Ki67 Le plasmide d'activation CRISPR (h) offre une approche ciblée et non destructive pour réguler à la hausse l'expression endogène de MKI67 sans modifier la séquence d'ADN sous-jacente.
Ki67 Le plasmide d'activation CRISPR (h) est un système SAM (synergistic activation mediator) à trois plasmides conçu pour une régulation à la hausse hautement efficace et spécifique du locus MKI67 dans des lignées cellulaires humaines. Le système s'articule autour d'une Cas9 catalytiquement inactive (dCas9) portant deux mutations inactivantes (D10A et N863A) qui éliminent l'activité nucléase tout en préservant la liaison à l'ADN. Cette dCas9 est fusionnée à VP64, un puissant activateur transcriptionnel, et est co-exprimée avec un gène de résistance à la blasticidine pour la sélection. Le deuxième plasmide code pour la protéine de fusion MS2-p65-HSF1, un complexe activateur secondaire qui agit de concert avec dCas9-VP64, ainsi qu'un gène de résistance à l'hygromycine. Le troisième plasmide code pour un ARN guide (sgRNA) de 20 nt spécifique de la cible, fusionné à deux aptamères d'ARN MS2 qui recrutent le complexe MS2-p65-HSF1 vers le site d'activation, accompagné d'un gène de résistance à la puromycine. Les trois plasmides sont délivrés dans un rapport massique de 1:1:1 pour une expression équilibrée de tous les composants du système.

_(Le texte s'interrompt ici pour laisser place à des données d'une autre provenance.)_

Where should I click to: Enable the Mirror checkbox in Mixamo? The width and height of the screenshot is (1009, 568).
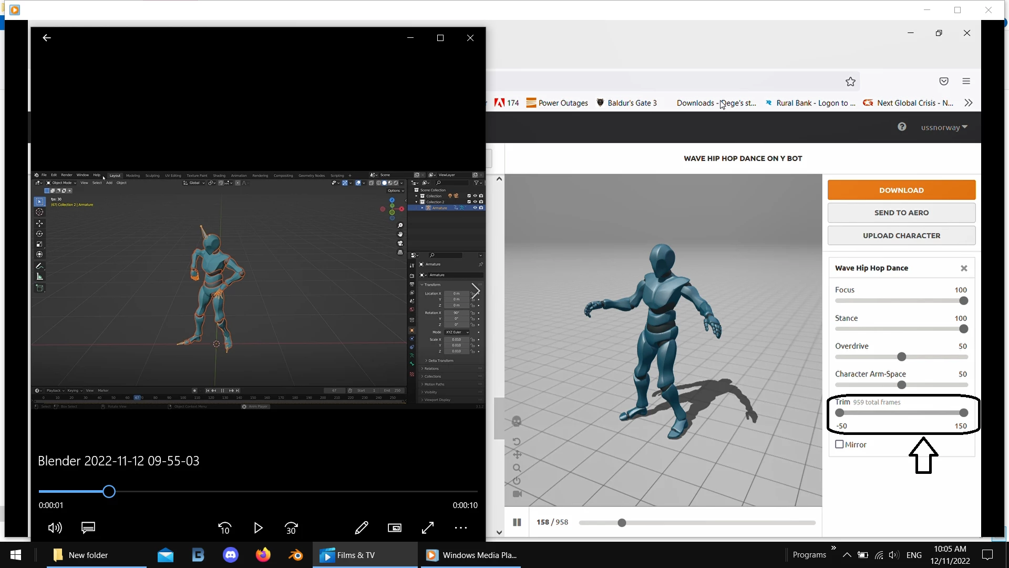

Une fois assemblé au locus cible, le complexe SAM se lie à environ 200 pb en amont du site de départ de la transcription MKI67, où VP64, p65 et HSF1 agissent de concert pour recruter la machinerie transcriptionnelle et induire une régulation à la hausse de l'expression endogène de Ki67. Contrairement à Cas9, qui possède une activité nucléase, dCas9 n'introduit pas de cassures double brin ni ne modifie la séquence génomique, préservant ainsi le locus MKI67 natif et permettant l'étude des réponses transcriptionnelles dépendantes de Ki67 au niveau du locus endogène, ce qui en fait un outil précieux pour les études fonctionnelles, l'identification de gènes cibles et la modélisation de la restauration de la voie Ki67 dans les cellules tumorales présentant une expression de MKI67 silencée ou réduite.
Réservé à la recherche. N'est pas destiné à un usage diagnostique ou thérapeutique.